Le risque d’une rupture massive de l’offre est d’autant plus préoccupant que le transport maritime via Ormuz est désormais compromis par les hostilités en cours. Si le baril de Brent s’affichait déjà à plus de 72 dollars avant l’intensification du conflit, il pourrait par conséquent grimper très fortement dès l’ouverture des places boursières. Les spécialistes de Rystad Energy soulignent d’ailleurs qu’en réalité, la logistique et le risque de transit comptent davantage que les objectifs théoriques de production en ce moment. Malgré l’existence d’infrastructures alternatives pour contourner le détroit, l’impact net d’un blocage prolongé pourrait entraîner une perte effective de 8 à 10 millions de barils d’offre quotidienne, plongeant l’économie mondiale dans une incertitude redoutable.
La situation sur le terrain offre peu de place à un optimisme immédiat, car des sirènes d’alerte et des explosions retentissent dans plusieurs capitales de la région, de Riyad à Doha en passant par Jérusalem.

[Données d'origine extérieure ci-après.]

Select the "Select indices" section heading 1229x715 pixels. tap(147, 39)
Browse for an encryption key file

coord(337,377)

Dès lors, certains analystes prévoient une envolée des cours au-delà des 120 dollars, un niveau de prix inédit depuis des années qui pèserait lourdement sur l’inflation mondiale. Pour le cartel de l’Opep+, cet ajustement est également l’occasion de tenter de reprendre des parts de marché face à la concurrence américaine et brésilienne. Néanmoins, la capacité réelle d’augmentation de la production reste limitée à un noyau dur composé de l’Arabie saoudite et des Émirats arabes unis, car la Russie semble déjà produire au maximum de ses capacités actuelles.

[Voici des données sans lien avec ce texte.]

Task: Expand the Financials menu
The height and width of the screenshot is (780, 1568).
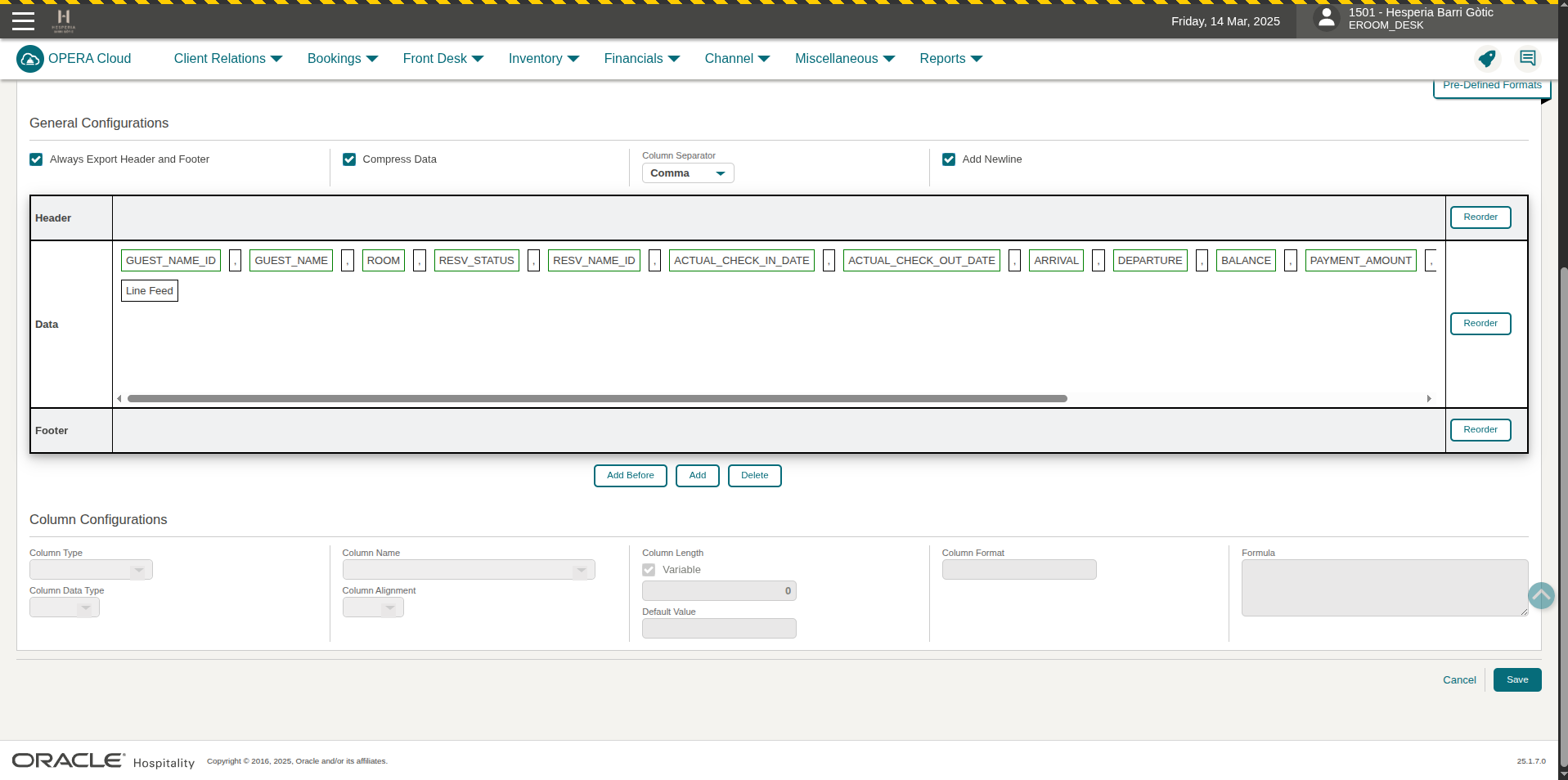Action: (641, 59)
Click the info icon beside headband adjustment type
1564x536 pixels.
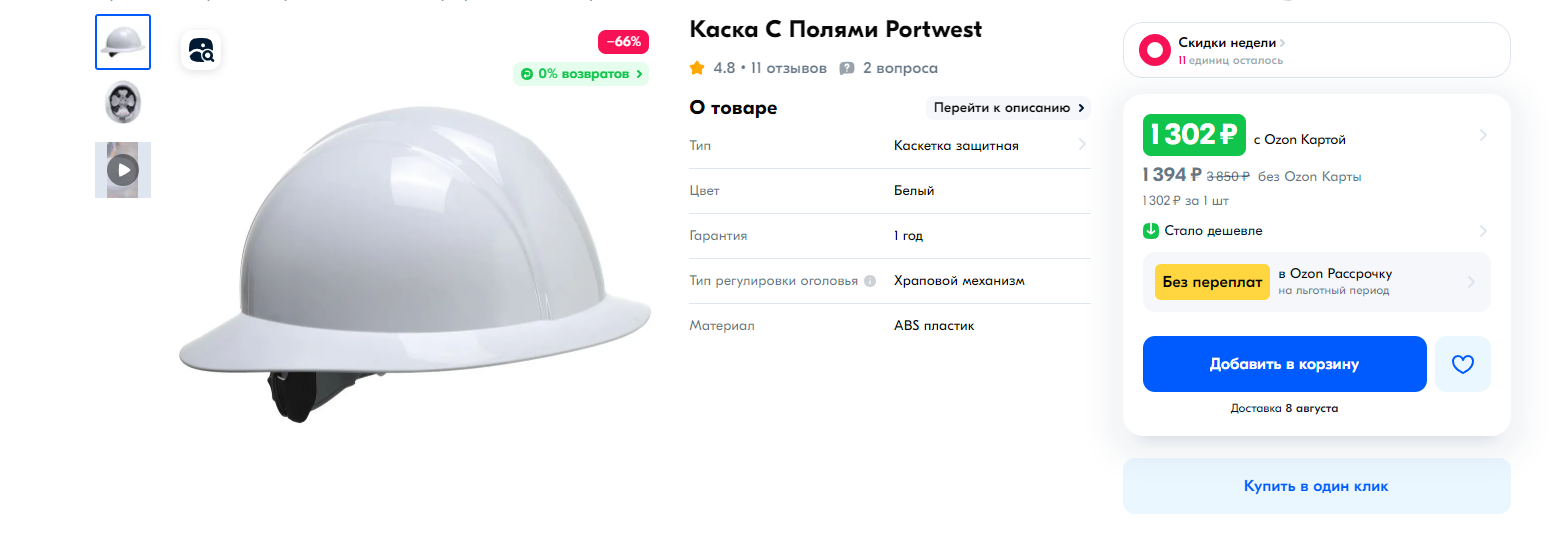[x=870, y=281]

En somme, l’annonce de ce dimanche constitue une tentative désespérée de rassurer les pays importateurs, mais elle se heurte à la réalité physique d’une géographie de l’énergie sous le feu des missiles. Le cartel a ainsi fixé une nouvelle réunion au 5 avril 2026 pour réévaluer la situation, tout en espérant que les tensions ne conduisent pas à une rupture totale des flux. Finalement, le sort du baril de pétrole et, par extension, celui de la croissance économique mondiale en 2026, se jouera indéniablement entre les mains des militaires et des stratèges dans les eaux turbulentes du Golfe, bien plus que dans les bureaux feutrés de Vienne.